PROBLEM TO SOLVE:
Copy out the listing below word for word, keeping every line as it appears.

SUPPLIED DATA:

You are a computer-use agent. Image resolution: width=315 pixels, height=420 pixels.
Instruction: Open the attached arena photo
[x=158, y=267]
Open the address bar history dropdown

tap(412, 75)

RESULT FOR THIS TASK:
You are a computer-use agent. Image resolution: width=315 pixels, height=420 pixels.
Instruction: Open the attached arena photo
[x=158, y=267]
Open the address bar history dropdown

tap(412, 75)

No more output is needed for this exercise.